### Task description
Extract every line of the material below and reproduce each one unchanged, in the same order.

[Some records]
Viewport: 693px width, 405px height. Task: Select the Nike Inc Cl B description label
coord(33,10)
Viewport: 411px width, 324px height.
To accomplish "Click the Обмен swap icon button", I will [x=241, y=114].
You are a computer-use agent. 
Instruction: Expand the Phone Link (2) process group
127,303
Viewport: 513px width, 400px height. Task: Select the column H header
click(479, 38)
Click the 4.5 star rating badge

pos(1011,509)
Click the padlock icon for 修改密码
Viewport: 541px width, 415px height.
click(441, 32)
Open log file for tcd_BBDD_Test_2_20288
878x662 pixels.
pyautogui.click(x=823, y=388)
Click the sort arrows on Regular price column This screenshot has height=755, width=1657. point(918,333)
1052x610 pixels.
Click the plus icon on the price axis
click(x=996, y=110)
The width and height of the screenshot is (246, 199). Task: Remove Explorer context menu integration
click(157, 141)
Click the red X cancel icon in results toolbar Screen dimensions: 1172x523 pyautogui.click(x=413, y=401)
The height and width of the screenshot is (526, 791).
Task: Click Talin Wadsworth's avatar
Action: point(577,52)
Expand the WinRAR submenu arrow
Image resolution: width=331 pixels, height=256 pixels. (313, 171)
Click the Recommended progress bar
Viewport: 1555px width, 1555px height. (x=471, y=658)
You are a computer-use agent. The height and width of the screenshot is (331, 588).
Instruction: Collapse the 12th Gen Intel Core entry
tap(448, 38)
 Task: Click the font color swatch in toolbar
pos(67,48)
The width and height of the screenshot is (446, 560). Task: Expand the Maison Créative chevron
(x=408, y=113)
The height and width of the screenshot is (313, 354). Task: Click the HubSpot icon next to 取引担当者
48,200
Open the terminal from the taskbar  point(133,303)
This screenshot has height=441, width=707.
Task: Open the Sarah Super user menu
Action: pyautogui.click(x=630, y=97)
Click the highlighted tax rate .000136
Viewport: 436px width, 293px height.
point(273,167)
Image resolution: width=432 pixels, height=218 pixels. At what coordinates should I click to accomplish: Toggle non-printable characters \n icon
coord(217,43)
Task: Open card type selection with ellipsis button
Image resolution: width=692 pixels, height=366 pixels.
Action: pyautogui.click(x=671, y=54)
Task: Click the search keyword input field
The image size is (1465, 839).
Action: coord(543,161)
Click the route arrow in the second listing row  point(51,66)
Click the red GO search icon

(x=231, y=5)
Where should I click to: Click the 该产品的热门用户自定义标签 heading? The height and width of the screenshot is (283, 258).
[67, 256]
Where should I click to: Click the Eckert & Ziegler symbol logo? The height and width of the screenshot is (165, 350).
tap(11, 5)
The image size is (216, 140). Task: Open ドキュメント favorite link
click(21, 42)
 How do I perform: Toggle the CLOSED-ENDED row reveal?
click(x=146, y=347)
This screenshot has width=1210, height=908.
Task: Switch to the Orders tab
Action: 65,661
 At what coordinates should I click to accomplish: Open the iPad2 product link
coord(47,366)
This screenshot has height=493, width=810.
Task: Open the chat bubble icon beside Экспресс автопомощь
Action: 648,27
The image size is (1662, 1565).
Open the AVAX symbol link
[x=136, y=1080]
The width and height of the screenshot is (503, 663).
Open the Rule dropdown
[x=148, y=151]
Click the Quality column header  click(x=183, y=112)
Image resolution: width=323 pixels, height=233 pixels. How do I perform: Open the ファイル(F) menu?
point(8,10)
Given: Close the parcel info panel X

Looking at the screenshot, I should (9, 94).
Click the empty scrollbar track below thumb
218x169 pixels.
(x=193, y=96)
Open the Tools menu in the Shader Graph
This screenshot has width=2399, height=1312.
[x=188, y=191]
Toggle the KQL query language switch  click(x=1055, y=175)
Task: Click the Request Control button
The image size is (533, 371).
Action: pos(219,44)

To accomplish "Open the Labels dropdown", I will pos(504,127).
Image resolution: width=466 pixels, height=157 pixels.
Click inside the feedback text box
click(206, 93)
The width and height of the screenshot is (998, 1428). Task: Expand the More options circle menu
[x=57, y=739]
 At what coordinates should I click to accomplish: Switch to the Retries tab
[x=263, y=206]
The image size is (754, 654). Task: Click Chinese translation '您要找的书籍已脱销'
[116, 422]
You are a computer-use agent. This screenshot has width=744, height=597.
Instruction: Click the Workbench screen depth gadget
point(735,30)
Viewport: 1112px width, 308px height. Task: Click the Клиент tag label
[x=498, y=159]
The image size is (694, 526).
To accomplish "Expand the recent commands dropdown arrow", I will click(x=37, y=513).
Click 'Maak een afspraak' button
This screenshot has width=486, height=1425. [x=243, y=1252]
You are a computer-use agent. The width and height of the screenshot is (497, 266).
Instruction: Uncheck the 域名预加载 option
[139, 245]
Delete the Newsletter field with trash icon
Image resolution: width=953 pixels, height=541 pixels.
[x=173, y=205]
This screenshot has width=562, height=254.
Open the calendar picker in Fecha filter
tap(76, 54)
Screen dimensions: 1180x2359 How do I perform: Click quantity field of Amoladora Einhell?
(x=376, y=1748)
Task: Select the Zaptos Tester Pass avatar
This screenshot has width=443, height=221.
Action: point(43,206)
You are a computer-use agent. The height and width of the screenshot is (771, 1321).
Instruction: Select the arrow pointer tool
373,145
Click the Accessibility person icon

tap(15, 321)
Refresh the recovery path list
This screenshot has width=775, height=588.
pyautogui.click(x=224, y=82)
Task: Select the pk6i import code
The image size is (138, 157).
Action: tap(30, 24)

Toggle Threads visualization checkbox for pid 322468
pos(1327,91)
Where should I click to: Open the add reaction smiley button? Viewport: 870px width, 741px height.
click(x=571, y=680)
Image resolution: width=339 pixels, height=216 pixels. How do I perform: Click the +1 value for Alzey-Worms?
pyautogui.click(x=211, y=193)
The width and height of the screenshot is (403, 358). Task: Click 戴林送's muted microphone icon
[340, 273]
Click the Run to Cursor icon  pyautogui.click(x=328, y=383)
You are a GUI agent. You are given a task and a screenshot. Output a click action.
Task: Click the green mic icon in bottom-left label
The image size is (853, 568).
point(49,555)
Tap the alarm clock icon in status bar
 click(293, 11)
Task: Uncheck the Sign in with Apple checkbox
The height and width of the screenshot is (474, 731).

### Solution to this task
Viewport: 693px width, 405px height. Task: Select the Nike Inc Cl B description label
coord(33,10)
Viewport: 411px width, 324px height.
To accomplish "Click the Обмен swap icon button", I will [x=241, y=114].
You are a computer-use agent. 
Instruction: Expand the Phone Link (2) process group
127,303
Viewport: 513px width, 400px height. Task: Select the column H header
click(479, 38)
Click the 4.5 star rating badge

pos(1011,509)
Click the padlock icon for 修改密码
Viewport: 541px width, 415px height.
click(441, 32)
Open log file for tcd_BBDD_Test_2_20288
878x662 pixels.
pyautogui.click(x=823, y=388)
Click the sort arrows on Regular price column This screenshot has height=755, width=1657. point(918,333)
1052x610 pixels.
Click the plus icon on the price axis
click(x=996, y=110)
The width and height of the screenshot is (246, 199). Task: Remove Explorer context menu integration
click(157, 141)
Click the red X cancel icon in results toolbar Screen dimensions: 1172x523 pyautogui.click(x=413, y=401)
The height and width of the screenshot is (526, 791).
Task: Click Talin Wadsworth's avatar
Action: point(577,52)
Expand the WinRAR submenu arrow
Image resolution: width=331 pixels, height=256 pixels. (313, 171)
Click the Recommended progress bar
Viewport: 1555px width, 1555px height. (x=471, y=658)
You are a computer-use agent. The height and width of the screenshot is (331, 588).
Instruction: Collapse the 12th Gen Intel Core entry
tap(448, 38)
 Task: Click the font color swatch in toolbar
pos(67,48)
The width and height of the screenshot is (446, 560). Task: Expand the Maison Créative chevron
(x=408, y=113)
The height and width of the screenshot is (313, 354). Task: Click the HubSpot icon next to 取引担当者
48,200
Open the terminal from the taskbar  point(133,303)
This screenshot has height=441, width=707.
Task: Open the Sarah Super user menu
Action: pyautogui.click(x=630, y=97)
Click the highlighted tax rate .000136
Viewport: 436px width, 293px height.
point(273,167)
Image resolution: width=432 pixels, height=218 pixels. At what coordinates should I click to accomplish: Toggle non-printable characters \n icon
coord(217,43)
Task: Open card type selection with ellipsis button
Image resolution: width=692 pixels, height=366 pixels.
Action: pyautogui.click(x=671, y=54)
Task: Click the search keyword input field
The image size is (1465, 839).
Action: coord(543,161)
Click the route arrow in the second listing row  point(51,66)
Click the red GO search icon

(x=231, y=5)
Where should I click to: Click the 该产品的热门用户自定义标签 heading? The height and width of the screenshot is (283, 258).
[67, 256]
Where should I click to: Click the Eckert & Ziegler symbol logo? The height and width of the screenshot is (165, 350).
tap(11, 5)
The image size is (216, 140). Task: Open ドキュメント favorite link
click(21, 42)
 How do I perform: Toggle the CLOSED-ENDED row reveal?
click(x=146, y=347)
This screenshot has width=1210, height=908.
Task: Switch to the Orders tab
Action: 65,661
 At what coordinates should I click to accomplish: Open the iPad2 product link
coord(47,366)
This screenshot has height=493, width=810.
Task: Open the chat bubble icon beside Экспресс автопомощь
Action: 648,27
The image size is (1662, 1565).
Open the AVAX symbol link
[x=136, y=1080]
The width and height of the screenshot is (503, 663).
Open the Rule dropdown
[x=148, y=151]
Click the Quality column header  click(x=183, y=112)
Image resolution: width=323 pixels, height=233 pixels. How do I perform: Open the ファイル(F) menu?
point(8,10)
Given: Close the parcel info panel X

Looking at the screenshot, I should (9, 94).
Click the empty scrollbar track below thumb
218x169 pixels.
(x=193, y=96)
Open the Tools menu in the Shader Graph
This screenshot has width=2399, height=1312.
[x=188, y=191]
Toggle the KQL query language switch  click(x=1055, y=175)
Task: Click the Request Control button
The image size is (533, 371).
Action: pos(219,44)

To accomplish "Open the Labels dropdown", I will pos(504,127).
Image resolution: width=466 pixels, height=157 pixels.
Click inside the feedback text box
click(206, 93)
The width and height of the screenshot is (998, 1428). Task: Expand the More options circle menu
[x=57, y=739]
 At what coordinates should I click to accomplish: Switch to the Retries tab
[x=263, y=206]
The image size is (754, 654). Task: Click Chinese translation '您要找的书籍已脱销'
[116, 422]
You are a computer-use agent. This screenshot has width=744, height=597.
Instruction: Click the Workbench screen depth gadget
point(735,30)
Viewport: 1112px width, 308px height. Task: Click the Клиент tag label
[x=498, y=159]
The image size is (694, 526).
To accomplish "Expand the recent commands dropdown arrow", I will click(x=37, y=513).
Click 'Maak een afspraak' button
This screenshot has width=486, height=1425. [x=243, y=1252]
You are a computer-use agent. The width and height of the screenshot is (497, 266).
Instruction: Uncheck the 域名预加载 option
[139, 245]
Delete the Newsletter field with trash icon
Image resolution: width=953 pixels, height=541 pixels.
[x=173, y=205]
This screenshot has width=562, height=254.
Open the calendar picker in Fecha filter
tap(76, 54)
Screen dimensions: 1180x2359 How do I perform: Click quantity field of Amoladora Einhell?
(x=376, y=1748)
Task: Select the Zaptos Tester Pass avatar
This screenshot has width=443, height=221.
Action: point(43,206)
You are a computer-use agent. The height and width of the screenshot is (771, 1321).
Instruction: Select the arrow pointer tool
373,145
Click the Accessibility person icon

tap(15, 321)
Refresh the recovery path list
This screenshot has width=775, height=588.
pyautogui.click(x=224, y=82)
Task: Select the pk6i import code
The image size is (138, 157).
Action: tap(30, 24)

Toggle Threads visualization checkbox for pid 322468
pos(1327,91)
Where should I click to: Open the add reaction smiley button? Viewport: 870px width, 741px height.
click(x=571, y=680)
Image resolution: width=339 pixels, height=216 pixels. How do I perform: Click the +1 value for Alzey-Worms?
pyautogui.click(x=211, y=193)
The width and height of the screenshot is (403, 358). Task: Click 戴林送's muted microphone icon
[340, 273]
Click the Run to Cursor icon  pyautogui.click(x=328, y=383)
You are a GUI agent. You are given a task and a screenshot. Output a click action.
Task: Click the green mic icon in bottom-left label
The image size is (853, 568).
point(49,555)
Tap the alarm clock icon in status bar
 click(293, 11)
Task: Uncheck the Sign in with Apple checkbox
The height and width of the screenshot is (474, 731).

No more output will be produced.